AS RIBEIRAS APAVORADAS

Então os seiscentos juncos de guerra e os quarenta mil piratas vitoriosos da Viúva soberba remontaram ao estuário do Si-Kiang, multiplicando incêndios e festas espantosas e órfãos a bombordo e a estibordo. Houve aldeias inteiras arrasadas. Numa só delas, o número de prisioneiros passou de mil. Cento e vinte mulheres que solicitaram o confuso amparo dos juncais e arrozais vizinhos foram denunciadas pelo irrefreável choro de uma criança e logo vendidas em Macau. Embora distantes, as miseráveis lágrimas e lutos daquela depredação chegaram aos ouvidos de Kia-King, o Filho do Céu. Certos historiadores pretendem que o condoeram menos que o desastre de sua expedição punitiva. A verdade é que organizou uma segunda, terrível em estandartes, em marinheiros, em soldados, em apetrechos de guerra, em provisões, em áugures e astrólogos. O comando recaiu dessa vez em Ting-Kvei. Essa pesada multidão de naves remontou ao delta do Si-Kiang e fechou a passagem da esquadra dos piratas. A Viúva preparou-se para a batalha. Sabia-a difícil, muito difícil, quase desesperada; noites e meses de saque e de ócio haviam afrouxado seus homens. A batalha não começava nunca. Sem pressa o sol se levantava e se punha sobre os caniços trêmulos. Os homens e as armas velavam. Os meios-dias eram mais poderosos, as sestas, infinitas.

O DRAGÃO E A RAPOSA

Contudo, altos bandos preguiçosos de leves dragões surgiam cada entardecer das naves da esquadra imperial e pousavam com delicadeza na água e nas cobertas inimigas. Eram construções aéreas de papel e caniço, feito cometas, e sua superfície prateada ou vermelha repetia idênticos caracteres. A Viúva examinou com ansiedade aqueles meteoros regulares e leu neles a lenta e confusa fábula de um dragão que sempre protegera uma raposa, apesar de suas persistentes ingratidões e constantes delitos. Afinou-se no céu a lua, e as figuras de papel e caniço traziam toda tarde a mesma história, com variantes quase imperceptíveis. A Viúva afligia-se e pensava. Quando a lua se tornou cheia no céu e na água avermelhada, a história pareceu chegar ao fim. Ninguém podia predizer se um ilimitado perdão ou se um ilimitado castigo se abateria sobre a raposa; o fim inevitável aproximava-se. A Viúva compreendeu. Jogou suas duas espadas no rio, ajoelhou-se num bote e ordenou que a conduzissem até a nave do comando imperial.
Era no entardecer: o céu estava cheio de dragões, dessa vez amarelos.
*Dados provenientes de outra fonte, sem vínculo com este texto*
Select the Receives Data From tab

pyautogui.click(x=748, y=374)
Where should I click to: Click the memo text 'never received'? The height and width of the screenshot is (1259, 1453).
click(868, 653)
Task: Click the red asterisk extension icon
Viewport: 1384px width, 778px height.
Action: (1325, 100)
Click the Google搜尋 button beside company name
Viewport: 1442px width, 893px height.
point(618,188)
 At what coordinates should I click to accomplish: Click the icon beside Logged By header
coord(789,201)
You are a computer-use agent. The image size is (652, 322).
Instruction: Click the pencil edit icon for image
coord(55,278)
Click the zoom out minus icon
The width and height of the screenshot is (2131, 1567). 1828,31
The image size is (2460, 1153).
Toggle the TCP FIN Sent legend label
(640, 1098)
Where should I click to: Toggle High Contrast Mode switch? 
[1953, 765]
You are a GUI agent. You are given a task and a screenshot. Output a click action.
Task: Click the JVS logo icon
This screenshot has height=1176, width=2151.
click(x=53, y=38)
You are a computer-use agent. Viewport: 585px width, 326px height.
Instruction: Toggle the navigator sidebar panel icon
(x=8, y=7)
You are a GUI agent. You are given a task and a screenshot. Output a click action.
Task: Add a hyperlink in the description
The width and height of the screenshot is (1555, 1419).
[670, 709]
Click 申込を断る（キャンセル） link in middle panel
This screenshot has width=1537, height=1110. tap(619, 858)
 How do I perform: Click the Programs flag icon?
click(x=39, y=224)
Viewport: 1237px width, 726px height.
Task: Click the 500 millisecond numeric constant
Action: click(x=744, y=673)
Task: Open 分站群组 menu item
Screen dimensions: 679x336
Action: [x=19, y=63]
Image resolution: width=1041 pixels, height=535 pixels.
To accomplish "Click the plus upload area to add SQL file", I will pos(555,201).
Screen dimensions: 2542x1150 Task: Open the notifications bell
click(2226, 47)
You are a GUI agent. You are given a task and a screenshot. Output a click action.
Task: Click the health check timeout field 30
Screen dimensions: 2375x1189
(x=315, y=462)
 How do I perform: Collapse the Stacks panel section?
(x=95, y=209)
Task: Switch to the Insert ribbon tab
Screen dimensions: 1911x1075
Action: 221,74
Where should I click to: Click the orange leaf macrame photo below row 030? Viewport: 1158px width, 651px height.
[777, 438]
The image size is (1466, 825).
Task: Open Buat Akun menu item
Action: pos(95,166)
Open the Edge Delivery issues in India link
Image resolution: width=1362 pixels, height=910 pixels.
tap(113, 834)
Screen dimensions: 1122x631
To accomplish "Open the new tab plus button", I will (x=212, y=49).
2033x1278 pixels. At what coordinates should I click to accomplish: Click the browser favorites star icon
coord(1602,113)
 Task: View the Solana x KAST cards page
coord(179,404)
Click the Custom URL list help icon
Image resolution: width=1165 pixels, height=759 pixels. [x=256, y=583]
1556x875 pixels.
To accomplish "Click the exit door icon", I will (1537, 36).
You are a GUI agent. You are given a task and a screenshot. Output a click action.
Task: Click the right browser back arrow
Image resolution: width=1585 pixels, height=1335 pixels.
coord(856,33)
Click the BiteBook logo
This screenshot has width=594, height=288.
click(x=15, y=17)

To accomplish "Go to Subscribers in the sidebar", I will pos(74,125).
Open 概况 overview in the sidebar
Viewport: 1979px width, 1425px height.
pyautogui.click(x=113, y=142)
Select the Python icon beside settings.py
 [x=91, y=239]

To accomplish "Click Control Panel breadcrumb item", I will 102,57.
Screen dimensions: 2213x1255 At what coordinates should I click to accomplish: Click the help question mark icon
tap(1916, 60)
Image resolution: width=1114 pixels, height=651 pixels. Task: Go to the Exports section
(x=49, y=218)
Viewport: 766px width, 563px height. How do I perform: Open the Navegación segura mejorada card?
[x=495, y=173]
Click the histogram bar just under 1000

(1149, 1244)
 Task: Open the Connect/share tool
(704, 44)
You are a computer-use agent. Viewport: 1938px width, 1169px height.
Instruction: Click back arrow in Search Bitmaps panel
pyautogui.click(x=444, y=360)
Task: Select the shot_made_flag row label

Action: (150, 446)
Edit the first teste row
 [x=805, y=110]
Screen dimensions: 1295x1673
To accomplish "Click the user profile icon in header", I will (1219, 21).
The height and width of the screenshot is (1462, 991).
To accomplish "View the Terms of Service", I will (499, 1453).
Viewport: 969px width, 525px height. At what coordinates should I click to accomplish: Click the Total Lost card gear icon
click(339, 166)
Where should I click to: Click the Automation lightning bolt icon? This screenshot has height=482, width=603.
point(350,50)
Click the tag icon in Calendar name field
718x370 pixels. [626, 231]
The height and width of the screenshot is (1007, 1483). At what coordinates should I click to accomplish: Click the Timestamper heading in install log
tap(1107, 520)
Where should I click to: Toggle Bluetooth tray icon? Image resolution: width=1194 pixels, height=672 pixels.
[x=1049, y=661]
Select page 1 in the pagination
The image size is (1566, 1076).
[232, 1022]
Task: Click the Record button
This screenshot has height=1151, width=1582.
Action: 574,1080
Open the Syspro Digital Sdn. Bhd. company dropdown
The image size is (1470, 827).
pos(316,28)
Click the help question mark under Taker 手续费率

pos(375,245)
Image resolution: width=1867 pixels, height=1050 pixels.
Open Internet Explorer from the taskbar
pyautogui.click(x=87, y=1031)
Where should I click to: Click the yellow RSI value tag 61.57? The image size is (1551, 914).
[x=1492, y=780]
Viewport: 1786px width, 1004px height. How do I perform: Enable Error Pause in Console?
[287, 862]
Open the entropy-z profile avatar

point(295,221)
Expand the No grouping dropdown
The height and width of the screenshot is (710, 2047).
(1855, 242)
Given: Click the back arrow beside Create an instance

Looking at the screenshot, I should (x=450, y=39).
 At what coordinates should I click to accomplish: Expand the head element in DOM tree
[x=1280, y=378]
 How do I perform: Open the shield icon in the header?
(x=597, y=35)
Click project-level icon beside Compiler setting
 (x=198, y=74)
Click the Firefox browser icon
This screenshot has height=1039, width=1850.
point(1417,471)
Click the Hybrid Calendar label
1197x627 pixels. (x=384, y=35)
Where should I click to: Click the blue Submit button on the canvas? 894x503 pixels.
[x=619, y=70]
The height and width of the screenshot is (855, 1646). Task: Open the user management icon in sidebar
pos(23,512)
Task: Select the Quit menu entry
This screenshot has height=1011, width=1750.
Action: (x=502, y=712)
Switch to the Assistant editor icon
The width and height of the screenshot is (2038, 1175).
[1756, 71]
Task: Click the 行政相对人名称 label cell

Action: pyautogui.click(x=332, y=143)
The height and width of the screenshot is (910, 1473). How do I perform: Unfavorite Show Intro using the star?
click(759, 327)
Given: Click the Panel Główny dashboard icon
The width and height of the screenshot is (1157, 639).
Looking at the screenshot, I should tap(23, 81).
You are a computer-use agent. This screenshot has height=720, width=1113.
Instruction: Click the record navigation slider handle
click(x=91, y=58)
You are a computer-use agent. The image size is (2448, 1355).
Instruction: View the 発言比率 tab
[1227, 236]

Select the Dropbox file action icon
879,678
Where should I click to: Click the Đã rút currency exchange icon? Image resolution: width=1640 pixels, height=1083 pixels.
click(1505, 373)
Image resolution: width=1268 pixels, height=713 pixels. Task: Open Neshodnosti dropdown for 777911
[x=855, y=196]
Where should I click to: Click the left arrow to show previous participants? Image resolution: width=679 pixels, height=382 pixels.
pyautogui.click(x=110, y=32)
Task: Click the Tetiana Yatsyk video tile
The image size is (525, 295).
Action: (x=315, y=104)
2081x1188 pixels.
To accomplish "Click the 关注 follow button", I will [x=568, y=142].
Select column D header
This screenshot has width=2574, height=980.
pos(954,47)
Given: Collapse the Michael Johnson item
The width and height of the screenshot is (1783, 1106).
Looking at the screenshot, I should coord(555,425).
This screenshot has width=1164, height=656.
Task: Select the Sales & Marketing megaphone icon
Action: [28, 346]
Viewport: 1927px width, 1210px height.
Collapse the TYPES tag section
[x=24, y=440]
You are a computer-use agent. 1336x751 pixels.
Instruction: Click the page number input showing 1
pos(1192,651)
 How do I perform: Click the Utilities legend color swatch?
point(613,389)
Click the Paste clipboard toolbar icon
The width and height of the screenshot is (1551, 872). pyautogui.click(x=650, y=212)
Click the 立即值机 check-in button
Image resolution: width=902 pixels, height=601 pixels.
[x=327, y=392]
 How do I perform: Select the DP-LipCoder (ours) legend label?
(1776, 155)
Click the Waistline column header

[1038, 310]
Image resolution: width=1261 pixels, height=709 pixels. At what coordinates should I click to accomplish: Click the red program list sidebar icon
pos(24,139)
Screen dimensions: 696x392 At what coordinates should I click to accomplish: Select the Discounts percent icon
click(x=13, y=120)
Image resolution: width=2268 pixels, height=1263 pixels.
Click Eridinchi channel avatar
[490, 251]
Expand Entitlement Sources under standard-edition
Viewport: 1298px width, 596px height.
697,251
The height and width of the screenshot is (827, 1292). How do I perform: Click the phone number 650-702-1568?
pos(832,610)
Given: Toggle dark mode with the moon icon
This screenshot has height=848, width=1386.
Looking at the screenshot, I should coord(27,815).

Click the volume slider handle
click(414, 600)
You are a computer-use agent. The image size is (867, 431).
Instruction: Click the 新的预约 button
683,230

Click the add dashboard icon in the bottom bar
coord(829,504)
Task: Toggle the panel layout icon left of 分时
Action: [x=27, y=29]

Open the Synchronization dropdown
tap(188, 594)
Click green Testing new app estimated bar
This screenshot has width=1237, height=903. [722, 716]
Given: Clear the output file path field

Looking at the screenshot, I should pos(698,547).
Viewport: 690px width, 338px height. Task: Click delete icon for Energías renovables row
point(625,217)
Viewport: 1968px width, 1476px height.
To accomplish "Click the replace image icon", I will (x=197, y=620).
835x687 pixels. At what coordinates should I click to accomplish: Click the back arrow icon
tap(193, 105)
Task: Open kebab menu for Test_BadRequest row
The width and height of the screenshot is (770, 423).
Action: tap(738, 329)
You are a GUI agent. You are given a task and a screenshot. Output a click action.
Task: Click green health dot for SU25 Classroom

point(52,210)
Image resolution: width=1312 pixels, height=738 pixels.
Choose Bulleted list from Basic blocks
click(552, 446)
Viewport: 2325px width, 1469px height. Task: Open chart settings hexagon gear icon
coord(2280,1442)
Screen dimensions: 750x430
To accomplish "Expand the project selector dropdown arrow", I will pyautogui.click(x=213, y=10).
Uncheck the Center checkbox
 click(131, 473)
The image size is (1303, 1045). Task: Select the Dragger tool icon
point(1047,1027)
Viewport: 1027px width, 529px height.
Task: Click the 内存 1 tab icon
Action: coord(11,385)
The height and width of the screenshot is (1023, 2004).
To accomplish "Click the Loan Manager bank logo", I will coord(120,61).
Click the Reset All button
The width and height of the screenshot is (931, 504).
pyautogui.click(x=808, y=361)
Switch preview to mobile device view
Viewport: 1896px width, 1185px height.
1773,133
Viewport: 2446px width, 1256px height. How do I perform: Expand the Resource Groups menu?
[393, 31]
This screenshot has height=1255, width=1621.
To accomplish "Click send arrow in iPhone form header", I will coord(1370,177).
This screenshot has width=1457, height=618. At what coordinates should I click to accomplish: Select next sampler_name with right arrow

A Viúva murmurava uma frase: “A raposa procura a asa do dragão”, disse ao subir a bordo.

A APOTEOSE

Os cronistas relatam que a raposa obteve o perdão e dedicou sua lenta velhice ao contrabando de ópio. Deixou de ser a Viúva; assumiu um nome cuja tradução vernácula é Brilho da Verdadeira Instrução.
Desde aquele dia”, escreve um historiador, “os navios recuperaram a paz. Os quatro mares e os rios inumeráveis se tornaram seguros e felizes caminhos.
Os lavradores puderam vender as espadas e comprar bois para o arado de seus campos. Fizeram sacrifícios, ofereceram orações nos cumes das montanhas e se regozijaram durante o dia cantando atrás de biombos.”